RepRap: Blog

I've been looking at a better microscope and found a 4K USB/WiFi one on Amazon AU for NZ$63 https://www.amazon.com.au/Bysameyee-3840x2160P-Microscope-Inspection-Magnification/dp/B09NBY6G9S . It just had to be better than my "Z Axis" one (less than 1MP and ancient) so I got one to try out. There goes a week's beer fund. Here's how my better microscopes stack up excluding aforesaid crappy one. The 4x4 square is 50μm per division and I have manipulated the images to give a pixel-per-pixel comparison at maximum real zoom:

On the left, the trinocular port on my Konus Crystal 45/90 with an 8MP Svbony SV205 image sensor. Quite sensibly, this does not claim a magnification factor (see previous rants on why USB microscopes lie). That can easily make out the 10μm subdivisions, and can resolve down to a micron. It is, however, a great lumbering beast and cost a few thou. 

Middle is the $63 Amazon special. It's quite nice and actually has proper focusing: When you turn focus, it actually focuses the image on the sensor plane rather than shuffling the entire imaging assembly back and forth to hit a fixed focus.

It also has a detachable transparent endcap, so one can get it closer in. 

On the right, the original "decent" Digitech microscope I bought from Jaycar. A reasonable device when I bought it for $300, but now outclassed by the 4K technology. Came with a very nice stand for bench use though.
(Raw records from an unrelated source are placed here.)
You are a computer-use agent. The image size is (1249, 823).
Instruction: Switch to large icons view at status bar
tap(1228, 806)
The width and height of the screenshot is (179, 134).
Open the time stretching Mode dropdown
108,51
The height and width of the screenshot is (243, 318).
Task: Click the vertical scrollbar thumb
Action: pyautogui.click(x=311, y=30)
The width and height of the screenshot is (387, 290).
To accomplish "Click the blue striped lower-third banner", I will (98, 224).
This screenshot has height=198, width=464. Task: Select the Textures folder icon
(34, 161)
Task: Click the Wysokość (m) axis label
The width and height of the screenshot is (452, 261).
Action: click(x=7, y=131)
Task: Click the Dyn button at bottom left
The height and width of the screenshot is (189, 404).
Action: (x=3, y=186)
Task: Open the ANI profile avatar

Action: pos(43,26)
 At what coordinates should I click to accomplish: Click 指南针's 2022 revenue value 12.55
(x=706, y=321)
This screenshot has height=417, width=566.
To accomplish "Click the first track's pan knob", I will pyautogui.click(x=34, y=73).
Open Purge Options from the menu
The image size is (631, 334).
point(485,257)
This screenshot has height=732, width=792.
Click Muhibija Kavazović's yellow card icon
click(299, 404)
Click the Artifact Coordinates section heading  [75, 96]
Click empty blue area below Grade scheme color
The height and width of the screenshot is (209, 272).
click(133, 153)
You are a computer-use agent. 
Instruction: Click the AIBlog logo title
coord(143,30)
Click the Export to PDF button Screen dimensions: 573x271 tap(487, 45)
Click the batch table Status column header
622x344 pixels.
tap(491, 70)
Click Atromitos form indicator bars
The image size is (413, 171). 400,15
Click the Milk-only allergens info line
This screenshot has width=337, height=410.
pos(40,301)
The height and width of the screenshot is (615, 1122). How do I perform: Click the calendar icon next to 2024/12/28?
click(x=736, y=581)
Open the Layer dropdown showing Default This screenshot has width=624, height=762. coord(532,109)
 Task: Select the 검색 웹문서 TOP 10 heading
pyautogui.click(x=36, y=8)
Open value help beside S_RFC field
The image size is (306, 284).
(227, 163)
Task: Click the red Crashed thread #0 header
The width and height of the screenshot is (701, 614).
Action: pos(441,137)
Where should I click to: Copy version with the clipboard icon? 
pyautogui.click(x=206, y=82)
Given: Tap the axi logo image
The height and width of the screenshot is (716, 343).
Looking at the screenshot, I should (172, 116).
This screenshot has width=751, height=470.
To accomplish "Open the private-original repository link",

So why isn't maximum magnification all the time the best thing? Well, two reasons:

 1. With great magnification comes lousy depth of focus, and μRepRap is making 3D structures, not flat microscope sample slides.

Note that I have experimental implants in my eyes with infinite focal depth on the macro scale. This means that when using a binocular microscope I get a radically better depth of simultaneous focus than most people, but I can't take pictures of exactly what I see, and few others can see what I do. It also means my Svbony imager focus almost always needs tweaking before I take a photo.

2. Doubling the resolution quarters the amount of available light. Adding more light only works up to a certain point, then you have a small sun on your workbench and your samples melt. 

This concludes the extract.